Marathon inks new arrangements to achieve 2023 hash rate target
The bitcoin miner Marathon Digital Holdings claims to have secured a contract that will supply electricity to produce 23.3 exahashes per second (EH/s) for the Bitcoin network.
The data center operator Applied Blockchain will house 254 megawatts of power, with an option to add 70 megawatts from different additional suppliers, including Compute North, according to a July 18 release by Marathon. Marathon anticipates that this hosting agreement will enable them to meet its target of 23.3 EH/s by 2023.
The amount of hash power a miner gives to securing the Bitcoin network is measured in exahashes per second (EH/s).
Marathon’s Texas facility will receive 90 megawatts from Applied Blockchain, and a facility in North Dakota will receive 110 to 180 megawatts. They will each generate roughly 9.2 EH/s in total.
At its facility in Granbury, Texas, Compute North has the authorization from the relevant authorities to provide Marathon with 42 megawatts of hosting capacity. By the end of 2022, 26,000 mining units will be housed there, producing 3.6 EH/s, according to Marathon.
Marathon added that a number of undisclosed suppliers would contribute up to 12 megawatts of hosting capacity, or 324 megawatts altogether, valued at approximately 0.8 EH/s.
According to the announcement by Marathon CEO Fred Thiel, the agreements should give enough hosting capacity to enable his business to provide 23.3 EH/s by 2023. He anticipates that hosting will start in August and go into the next year.
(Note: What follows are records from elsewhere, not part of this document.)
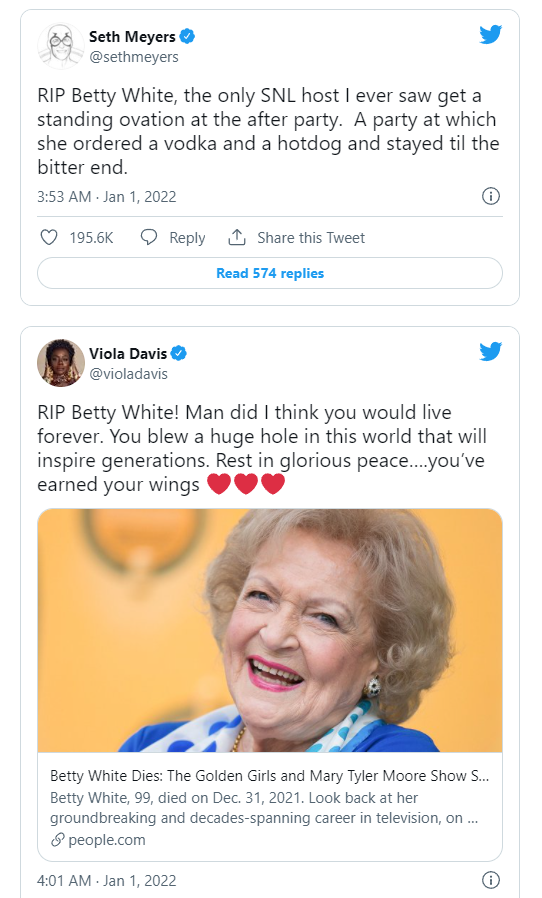Click Twitter bird logo on Viola Davis tweet
The width and height of the screenshot is (542, 898).
click(x=490, y=351)
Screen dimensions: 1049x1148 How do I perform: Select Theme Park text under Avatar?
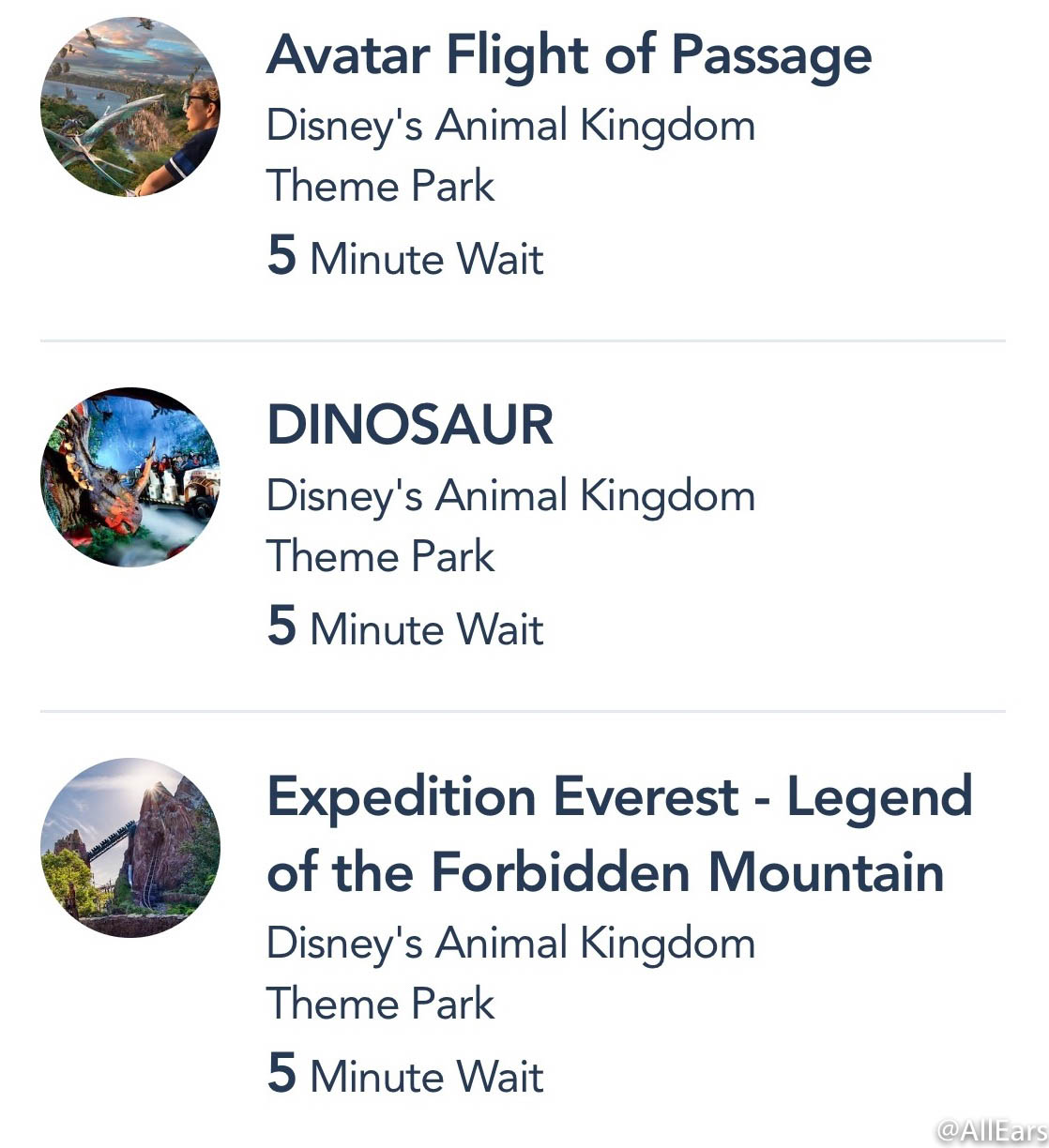(380, 186)

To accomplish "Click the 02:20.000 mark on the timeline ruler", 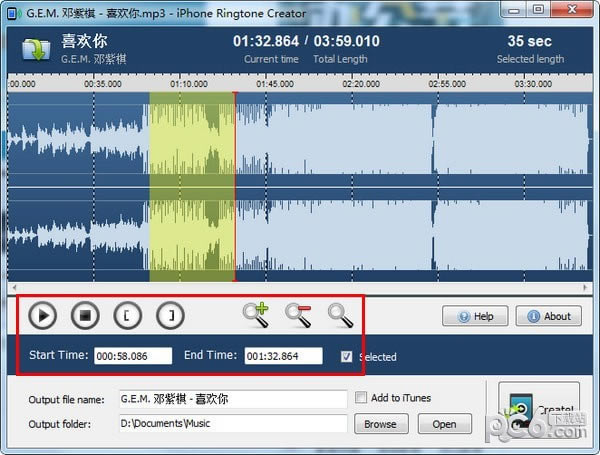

“The first miners to be hosted under these new arrangements are scheduled to be installed in August, with installations ramping at other locations in the fourth quarter of this year and continuing into 2023.”
Marathon’s disappointing 43.8 percent decline in productivity in Q2 may have been partially caused by delays with Compute North’s regulatory compliance. Although hosting was scheduled to start in June, the company was unable to secure the required authorizations.
Marathon’s decreased output was also partially caused by the closure of its Hardin, Montana, mining site on June 11 due to a strong storm. As the MARA mining pool has not mined any blocks since the storm, it appears that the facility, which provided 75% of the company’s mining power, is still down.
New power agreements were announced at the same time that Democrat U.S. Senator Elizabeth Warren alleged that miners are increasing energy prices for other consumers.